Abnormal Security’s James Yeh wrote this medium post here. Read the full story below.
Abnormal has a data-driven culture that permeates the entire organization, from the engineering team to product, sales, and beyond. We make decisions by analyzing data monitoring relevant metrics.
For online analytics we use a great tool call Grafana, an open-source analytics and monitoring solution that can connect to a variety of data sources.
Different teams build their dashboards to serve their unique needs. The types of charts we have range from systems stability monitoring to product performance metrics to business metrics. The data that feed into these disparate dashboards come from a wide range of sources, including traditional SQL databases and time-series databases like Prometheus and more.
A conventional SQL database is central to our organization and is one of the most important and used data sources for our Grafana charts.
A hyper-growth company naturally has growing pains. Some of the dashboards set up in the early days that were initially snappy were becoming slower and slower. For a long time, we decided to kick the can down the road and just put up with long load times for some dashboards. Like many startups, we always have more to do than we can take on and this seemed like a lower priority item. While the fifteen minutes it took to open these dashboards was just an annoyance, it had a distinct perk of providing a great coffee break in the morning. Finally, one day, some of them started to timeout entirely, which prevented users from viewing the data. Not having access to metrics can cause a lot of anxiety. Without metrics, we were essentially flying blind. We still needed them fixed ASAP. Therefore, we started investigating the issue and found a short-term solution that will give us 6 to 12 months of runway.
In the beginning, we were not sure what the underlying issue was. Many issues can lead to slow queries, but the two most likely are that the (1) the compute instance runs Grafana and (2) the MySQL database itself. The possibility that the Grafana instance was the culprit was quickly ruled out after a cursory glance at the instance’s systems metrics. The CPU, memory, and disk IO on the instance did not look significantly different when we tried to open these dashboards that were timing out.
That led to the next candidate: MySQL. One thing that immediately caught my eye when looking at the dashboards was that they were all utilizing this one particular view. Since a view in MySQL is essentially a stored query (not a result), the first idea that came to mind that we could make this a materialized view. Unfortunately, MySQL doesn’t support materialized views, so achieving the equivalent of a PostgreSQL materialized view on MySQL would require a bit more work.

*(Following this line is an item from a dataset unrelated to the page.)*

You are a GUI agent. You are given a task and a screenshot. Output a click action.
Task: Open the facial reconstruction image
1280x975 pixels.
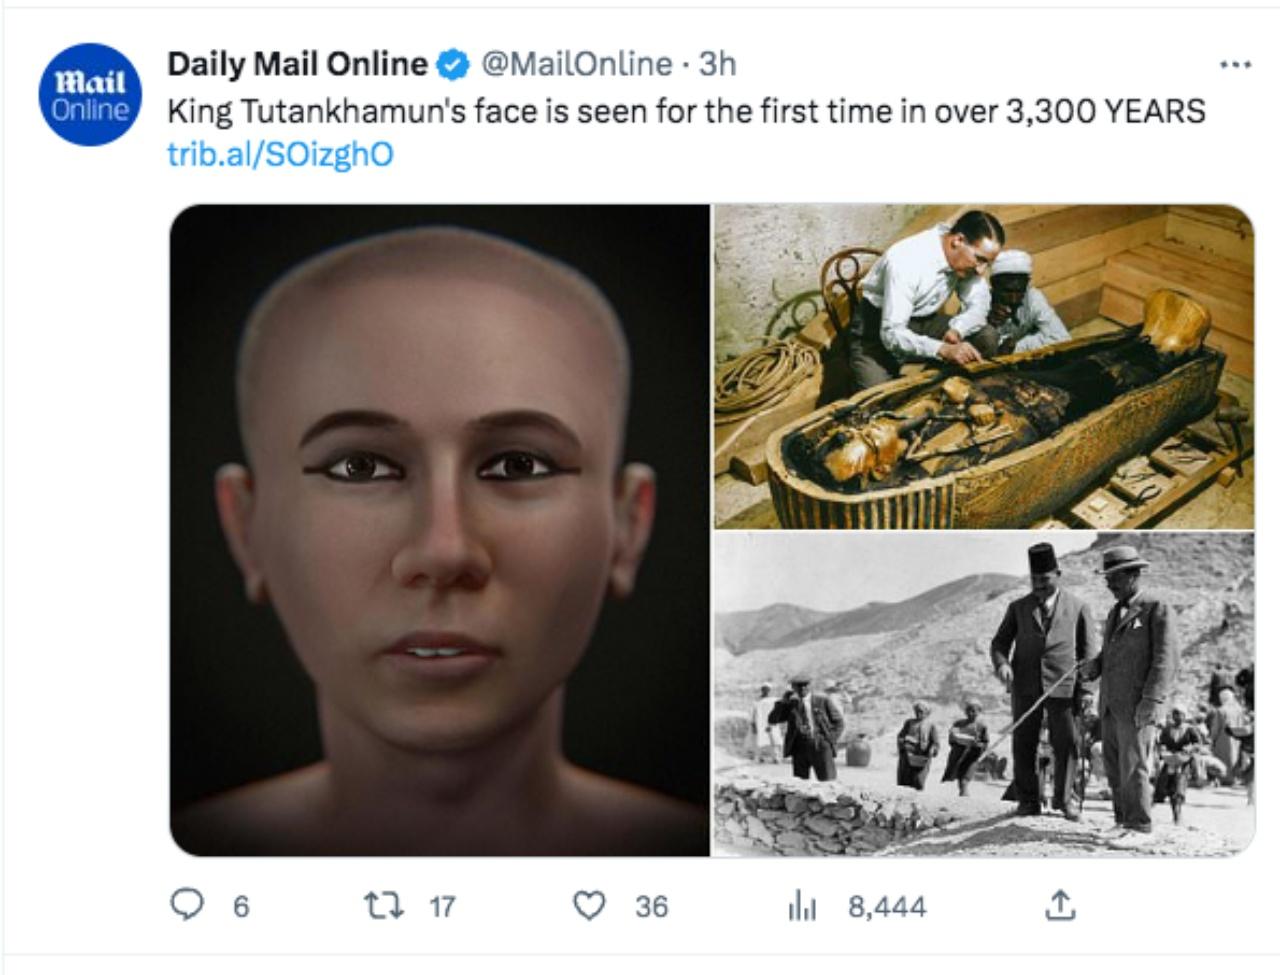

Before jumping to the conclusion and doing the work to create something like a materialized view, I wanted to dig deeper. We had reports from users that exploding out the view would make a chart load much faster (that is manually running parts of the query). Because MySQL views are stored queries, it is surprising that exploding a view out in a query would result in a performance increase; the difference was most likely due to the queries themselves. However, it did signal something important: the queries involving the views were more inefficient and could be rewritten to be more efficient.

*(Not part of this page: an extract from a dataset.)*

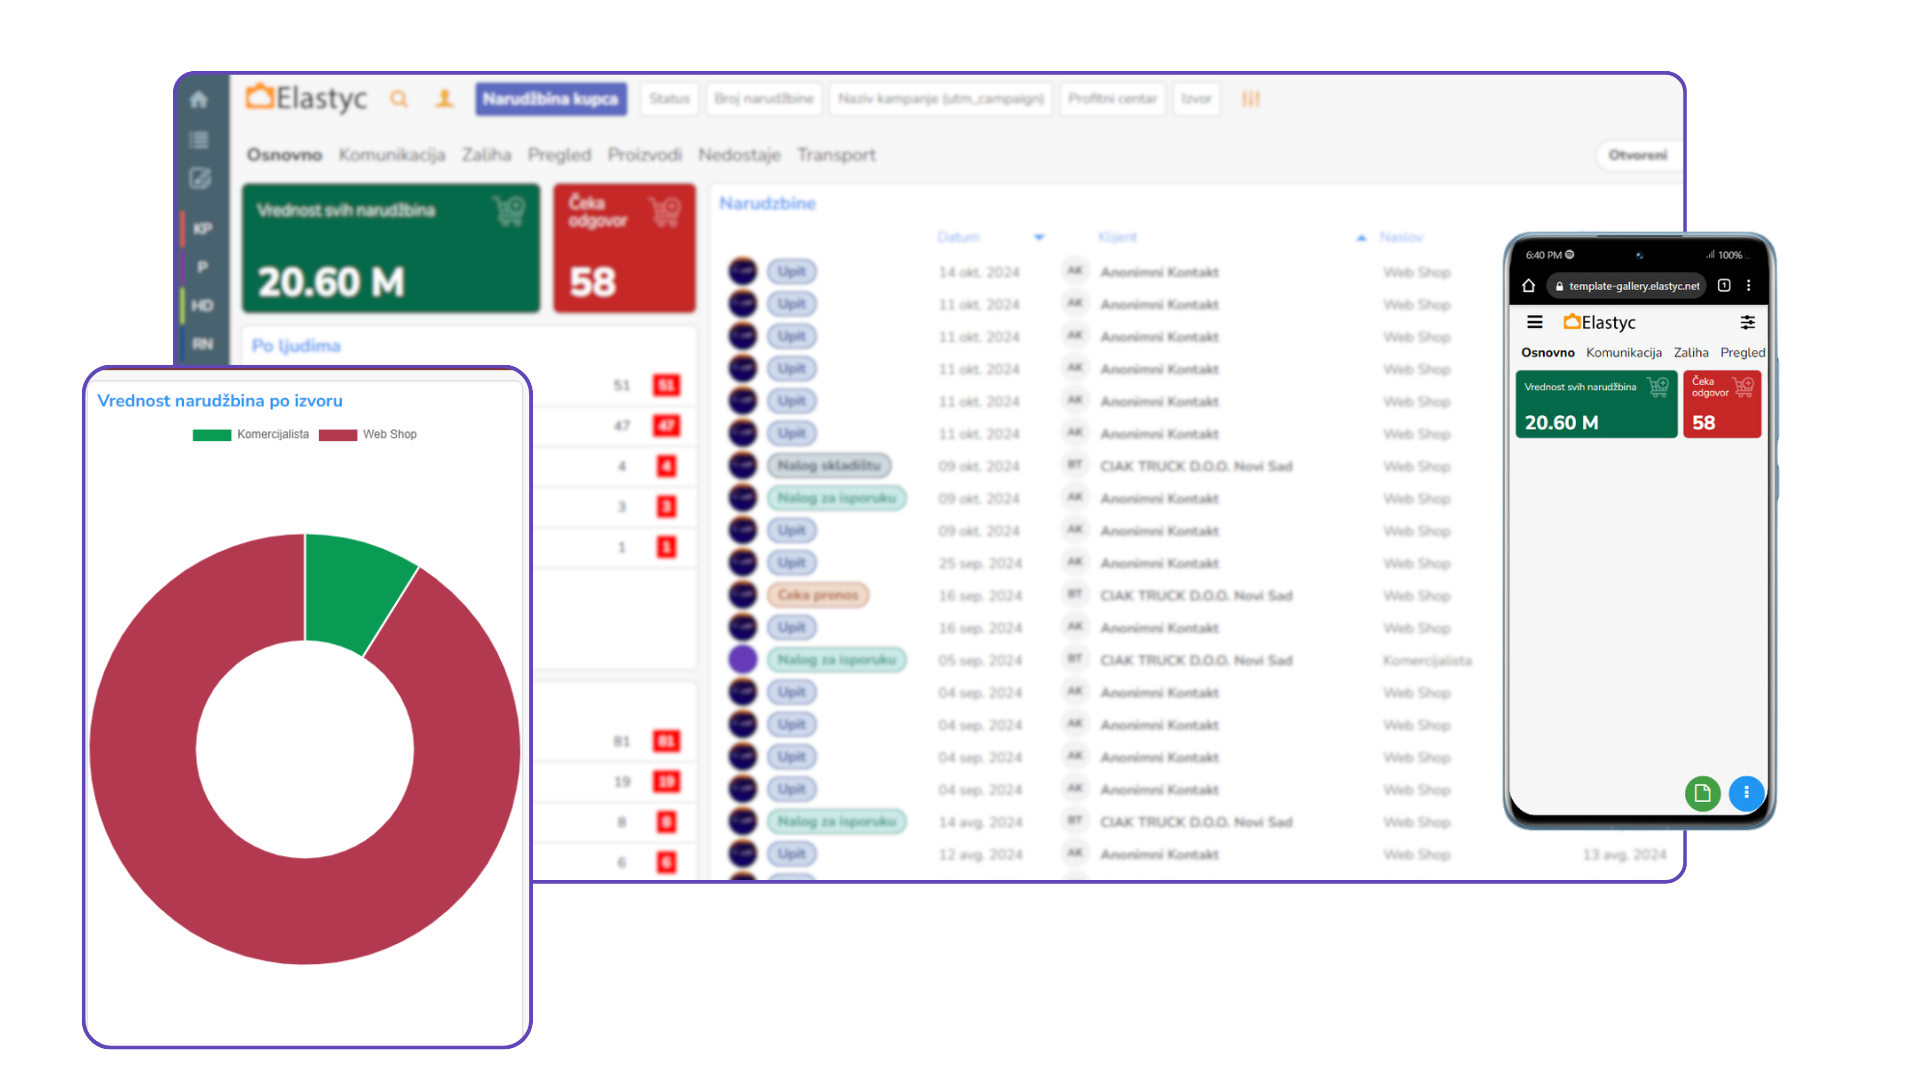Tap the blue three-dot floating button on phone

pos(1746,793)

The above conclusion, that the view query was the culprit, surprised me because the view contained a fairly straightforward query. It was not clear why it would be slower than the manually exploded versions of parts of the query.

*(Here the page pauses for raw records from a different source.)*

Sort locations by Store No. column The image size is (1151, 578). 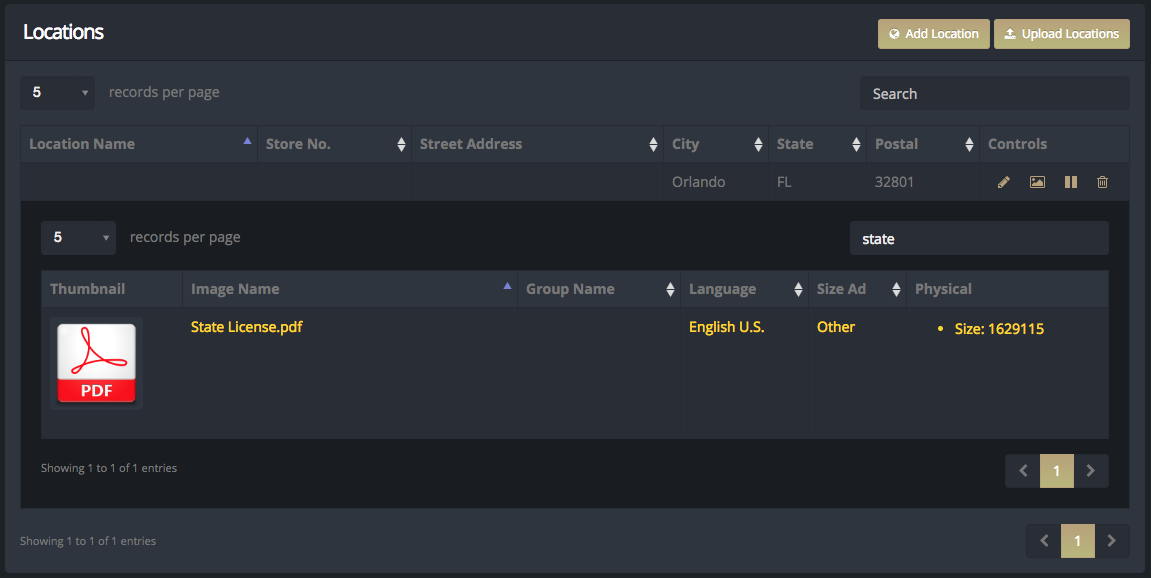(x=401, y=145)
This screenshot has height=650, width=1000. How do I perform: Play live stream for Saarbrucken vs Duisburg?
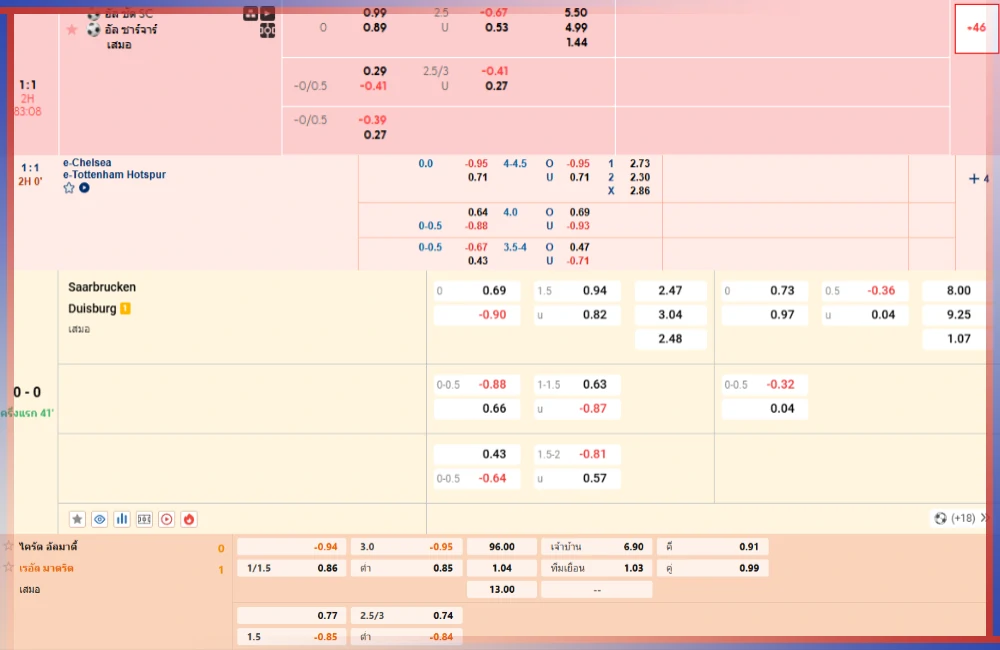point(166,519)
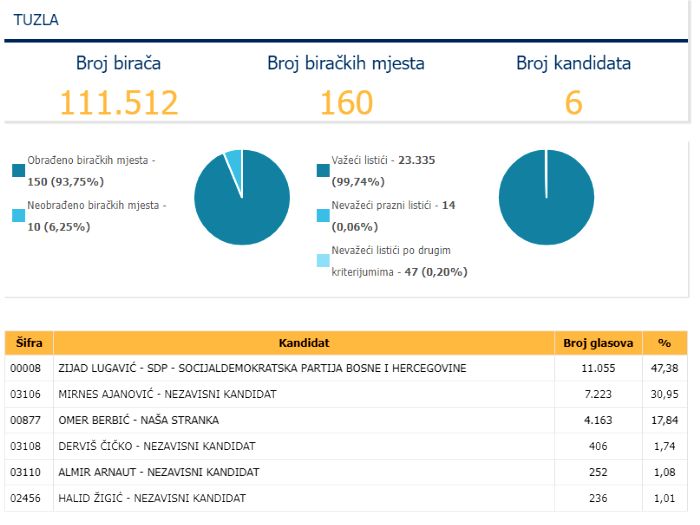Select the Derviš Čičko candidate row
The image size is (700, 525).
click(346, 446)
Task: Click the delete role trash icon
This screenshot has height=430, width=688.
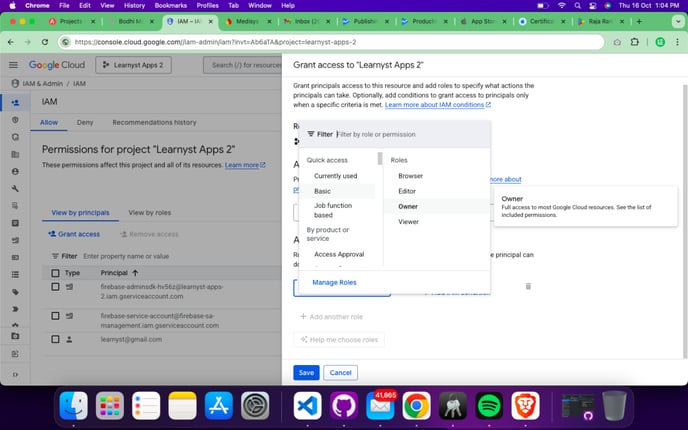Action: [x=528, y=287]

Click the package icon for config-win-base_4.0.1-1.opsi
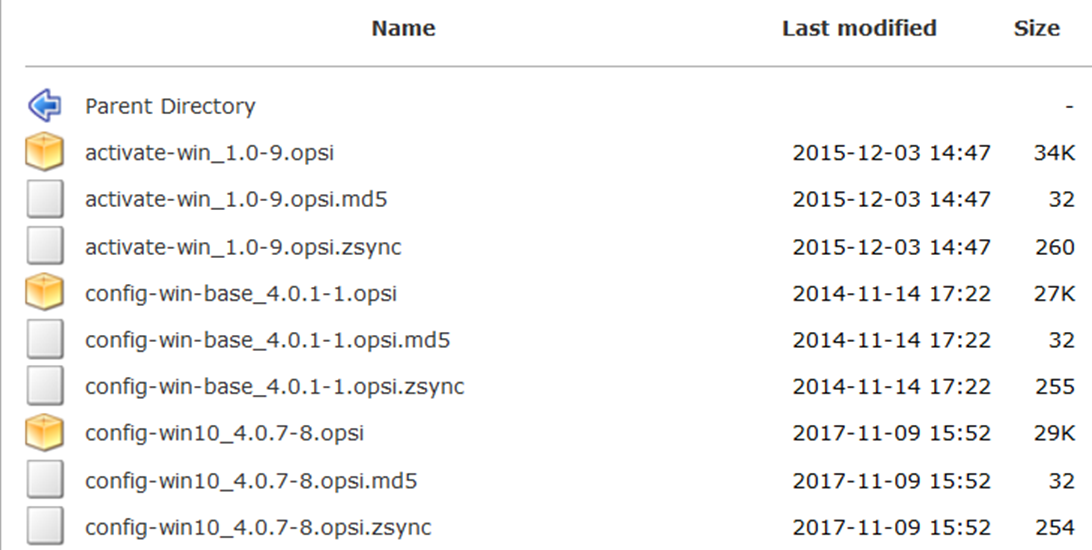pos(44,293)
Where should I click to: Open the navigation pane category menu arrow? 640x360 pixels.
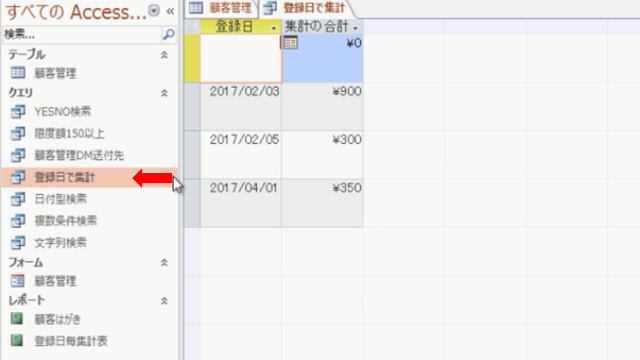(x=154, y=11)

We will use the following tables over “Author” and “Book” as an illustrative example:
Based on a brief look at the query, one might expect this query to run quite fast since the WHERE clause’s column is indexed. But when I ran the query, it timed out. To figure out why we could use the SQL keyword EXPLAIN and look at the optimizer’s plan.
From the output of the EXPLAIN query, it was evident that the expected index, datetime_idx, was not used and author_idx was chosen instead. This was surprising. Why was the optimizer choosing an index that doesn’t use the column in the WHERE clause? The author_id in the author_idx might have helped with the join, but I failed to see how it could help the query run faster than selecting the datetime_idx. “using where” in the extra column was telling us that the date filtering was done by scanning through all the rows post JOIN without using the index. Surely this couldn’t be optimal.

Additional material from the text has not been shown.